Élisabeth Thuillier ( Aléné; 1841 – 7 July 1907) and Marie-Berthe Thuillier (1867 – 1947) were a mother-daughter team of French colourists. They ran a workshop in Paris, where their employees hand-coloured early films and photographic slides using their plans and colour choices. They are remembered especially for the work they did for the director Georges Méliès.

== Early lives ==
Élisabeth Aléné was born in Guénange in 1841. She was one of seven children of a Catholic farming family. She and three older siblings moved to Paris around 1848–50, during a period of mass migrations to cities spurred on by the Revolutions of 1848 and the 1846–1860 cholera pandemic. She worked variously as a cook and house servant before being hired to work for A. Binant, an art dealer and art supply merchant. Aléné gave birth to two children in 1864 and 1865; both died soon after and the father or fathers went unlisted in official records. In 1867, she had a third child, Marie-Berthe (known as Berthe), with Jules Arthur Thuillier of Forceville-en-Vimeu (1846-1875). He legally recognized the child at the time of birth, and he and Élisabeth Aléné were married in 1874. He died the following year, leaving no funds for his wife; it was probably at this time that Élisabeth Thuillier went into business for herself as a photograph colourist.

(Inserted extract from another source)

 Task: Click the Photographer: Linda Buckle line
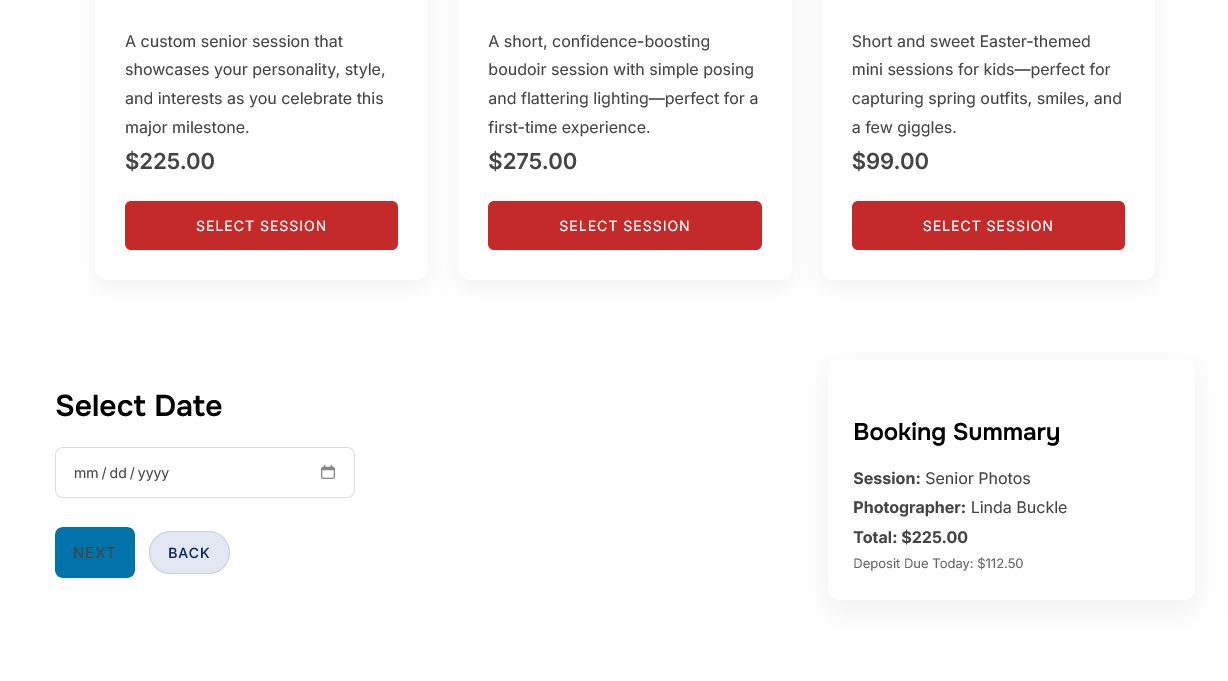tap(960, 507)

In 1888, when Berthe Thuillier was about twenty-one, she married a sculpture student, Eugène Boutier. (Boutier had displayed a bust of "Mlle B.T.", likely his future wife, at the Académie des Beaux-Arts' Salon the year before.) The couple lived among the Parisian art community in Montmartre; Berthe Thuillier worked as a photographer around this time, very unusually for a woman in nineteenth-century France. She gave birth to a daughter, Georgette, in 1889. She separated from her husband in 1902, and obtained a divorce from him in 1906.

== Colourist work ==
Élisabeth Thuillier had experience in colouring slides for magic lanterns, and in other kinds of photographic and colour work. Berthe Thuillier may have joined the work in 1887, when she was nineteen; she continued it as the head of the workforce after her mother's death. The Thuilliers had started colouring film by 1897. This cinematic work was still new and it was given last place in the printed description of Élisabeth Thuillier's exhibit for the Paris Exposition Universelle in 1900. Its length reflects the wide scope of Thuillier's business:

Colours and colouring. Raw materials for tinting. Negative and positive photographs, on paper, on glass, on silk, on leather, on celluloid parchment. Stereoscopic prints on glass, coloured slides. Photochromy and artistic colour photographs. Film colouring for cinematography.

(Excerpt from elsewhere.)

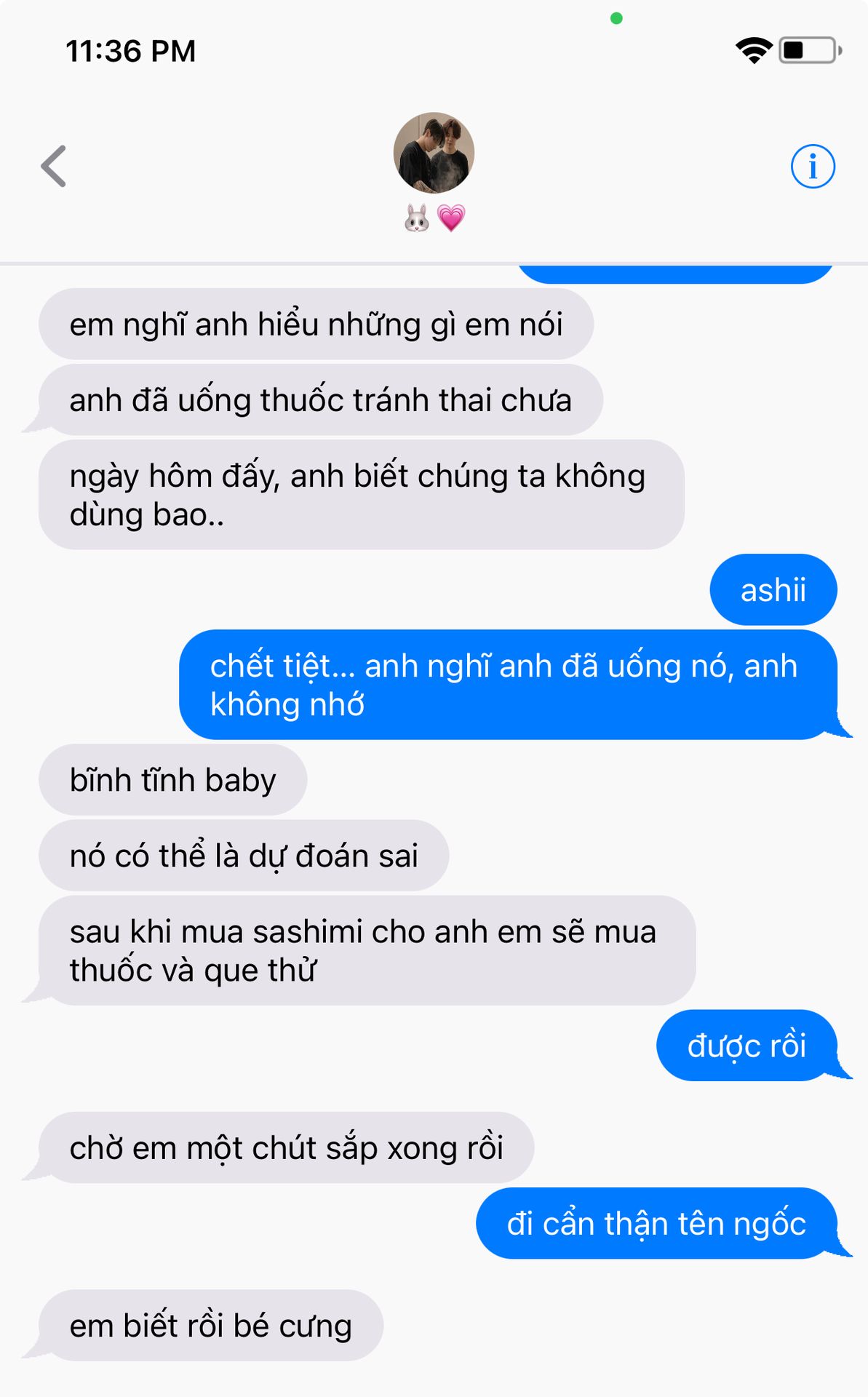Tap the 11:36 PM clock
The image size is (868, 1397).
click(131, 51)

The Exposition jury awarded her a bronze medal.

The Thuillier studio kept on more than 200 employees, all women, to handle the film commissions they undertook. In a 1929 interview, Berthe Thuillier recollected spending her nights selecting colours and trying out samples. She described her colours for film as "fine" aniline dyes, creating transparent and luminous tones. These dyes were dissolved first in water and then in alcohol. Each colourist was assigned a single tone, tinting specific parts of each frame before passing the film on to the next worker, in assembly line fashion. Some areas to be coloured were so small that a paintbrush containing only a single horsehair was used.

The Thuilliers and their workers probably used four basic dyes: orange, a cyan-like blue-green, magenta, and bright yellow. These could be mixed to create other colours. The tones produced also changed depending the shade of grey of the film underneath. Some films used more than twenty distinct colours, and all the work was done by hand. The workshop was in the 7th arrondissement of Paris at 40 Rue de Varenne; around 1908 it moved to another building nearby, 87 Rue du Bac.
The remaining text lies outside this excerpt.